----- EXTRAIT FOURNI

Dans les années 1920, on assiste à l’arrivée massive des femmes dans les bureaux (pendant et après la guerre). Ce mouvement s’est accru en raison de la crise du recrutement liée au manque d’hommes, du développement d’un niveau de formation de plus en plus élevé et de la diffusion d’idées de plus en plus favorables aux femmes.


Ceci a entraîné trois conséquences. En premier lieu, dès 1919, des femmes commencent à accéder à certains “ grades supérieurs ” comme, à l’époque, celui de “ rédacteur ”, au ministère du Commerce et au ministère de la Guerre où, toutefois, cette mesure revêt un caractère provisoire. (Certaines deviendront cinq ans plus tard sous-chefs de bureau et en 1933 on remarque une femme chef de bureau à l’Agriculture). En deuxième lieu, le nombre des femmes exerçant les fonctions de secrétaire tend à augmenter dans les cabinets ministériels. En dernier lieu, des revendications d’égalité commencent à se manifester, les femmes fonctionnaires souhaitant être traitées de la même façon que leurs homologues masculins.
Cependant, certains domaines continuent à leur demeurer fermés comme la magistrature (alors que des femmes peuvent exercer la profession d’avocat) ou s’entrouvrent au prix de paradoxes vexatoires pour les intéressées : par exemple, en 1930, une lauréate du concours pour l’admission aux carrières diplomatiques et consulaires du ministère des Affaires Etrangères était en droit de douter de son succès puisqu’elle “ ne pouvait représenter publiquement son pays, était incompétente pour exercer les fonctions d’officier d’Etat-civil, devait rester à Paris... ”7. On trouvera en annexe une reproduction in extenso d’une note de 1925, relative au caractère “ néfaste ” de la nomination d’une femme à des fonctions de direction dont on ne citera ici que quelques brefs extraits : “ la femme aurait à exercer une autorité sur des collaborateurs... ayant fait la guerre ou tout au moins des périodes de service militaire et qu’humilieraient profondément une telle subordination. ”... “ D’autre part, la femme, être nerveux et impulsif de tempérament, serait-elle bien qualifiée pour prendre une décision administrative? ”... “ ...initiative et assurance, qualités qui n’appartiennent généralement pas à la femme ” etc...

----------
----- ENREGISTREMENTS FOURNIS

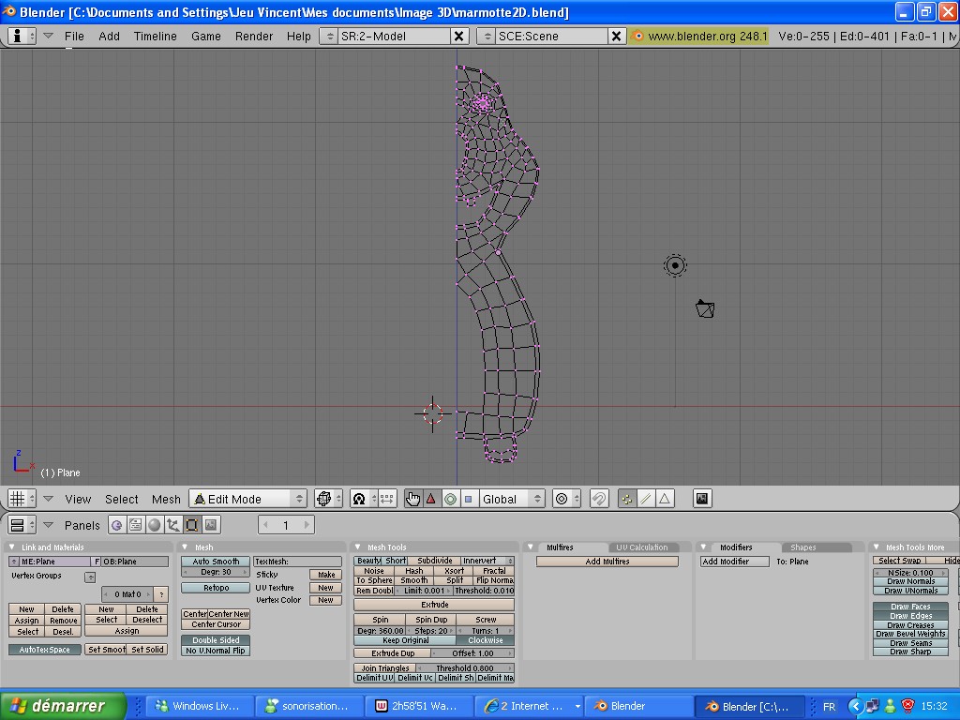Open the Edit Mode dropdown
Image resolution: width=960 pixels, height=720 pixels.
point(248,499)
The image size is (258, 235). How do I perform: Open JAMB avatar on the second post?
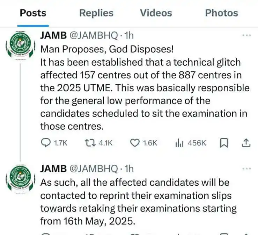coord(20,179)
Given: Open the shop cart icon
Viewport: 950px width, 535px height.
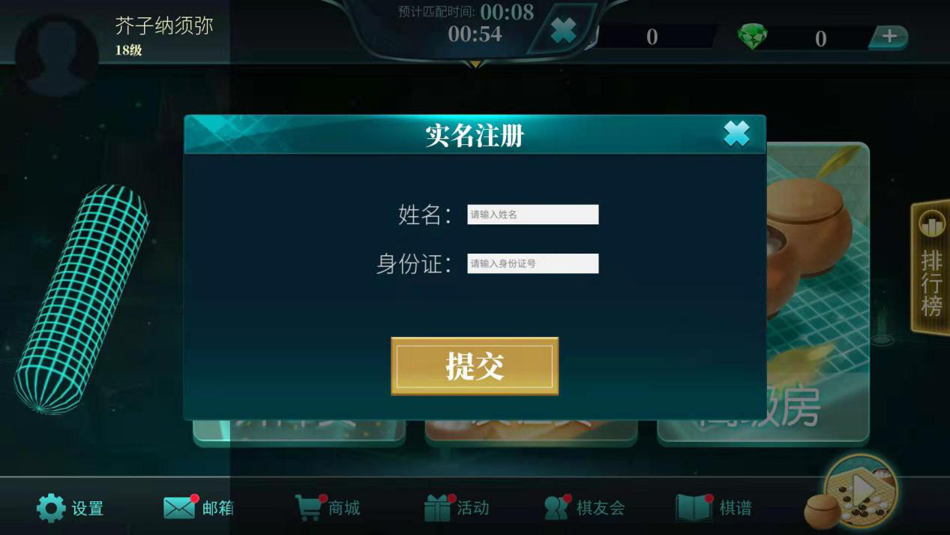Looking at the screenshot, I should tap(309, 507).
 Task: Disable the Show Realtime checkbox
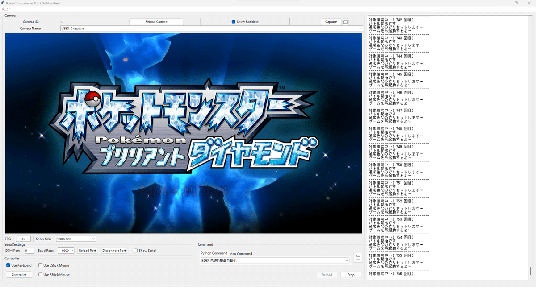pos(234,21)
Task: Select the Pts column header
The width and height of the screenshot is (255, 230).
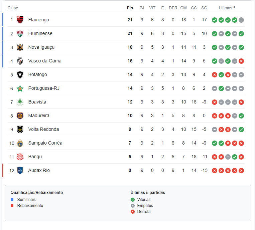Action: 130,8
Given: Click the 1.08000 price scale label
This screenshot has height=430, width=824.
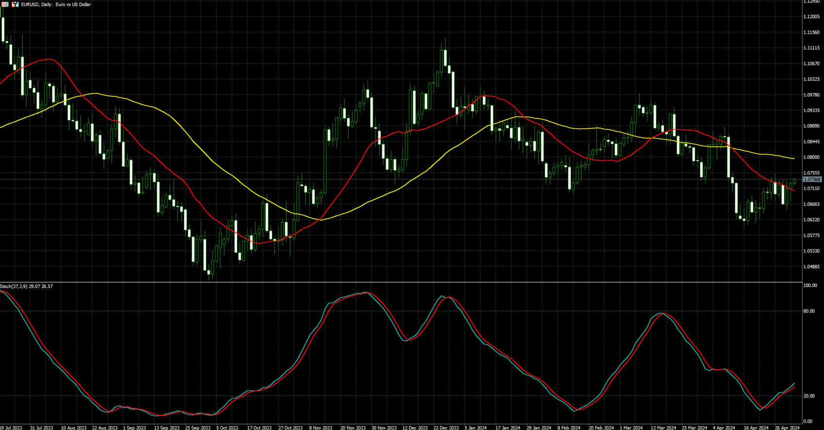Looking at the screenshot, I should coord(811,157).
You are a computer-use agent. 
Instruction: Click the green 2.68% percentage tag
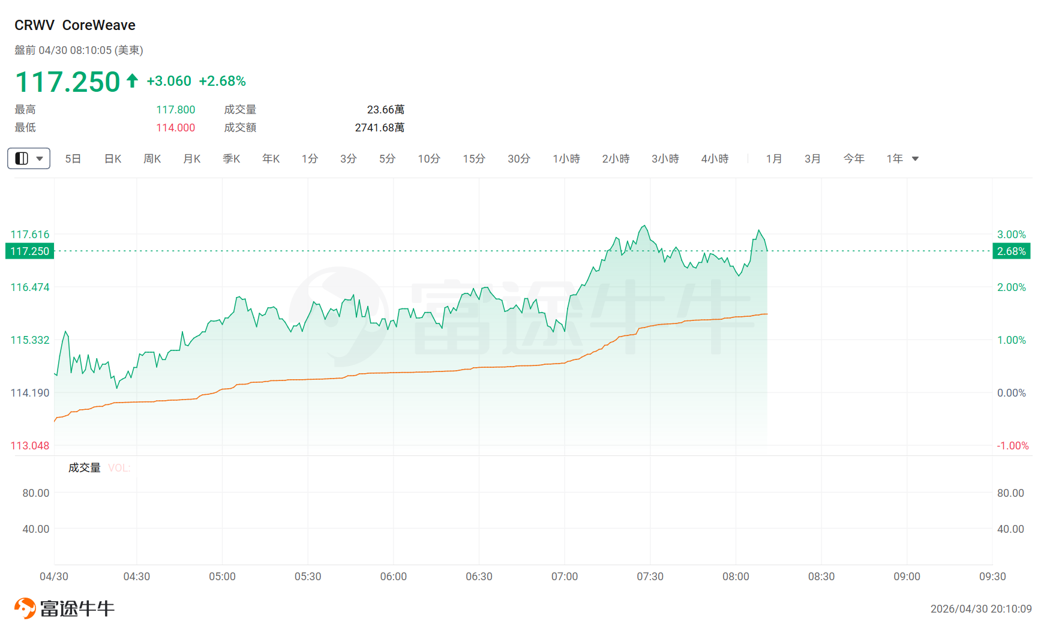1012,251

----------

Restituez à l'identique le passage de l'extrait sur les femmes dans l'administration situé entre « Ceci a entraîné » et « leurs homologues masculins. », bornes incluses.

- RÉPONSE ATTENDUE -
Ceci a entraîné trois conséquences. En premier lieu, dès 1919, des femmes commencent à accéder à certains “ grades supérieurs ” comme, à l’époque, celui de “ rédacteur ”, au ministère du Commerce et au ministère de la Guerre où, toutefois, cette mesure revêt un caractère provisoire. (Certaines deviendront cinq ans plus tard sous-chefs de bureau et en 1933 on remarque une femme chef de bureau à l’Agriculture). En deuxième lieu, le nombre des femmes exerçant les fonctions de secrétaire tend à augmenter dans les cabinets ministériels. En dernier lieu, des revendications d’égalité commencent à se manifester, les femmes fonctionnaires souhaitant être traitées de la même façon que leurs homologues masculins.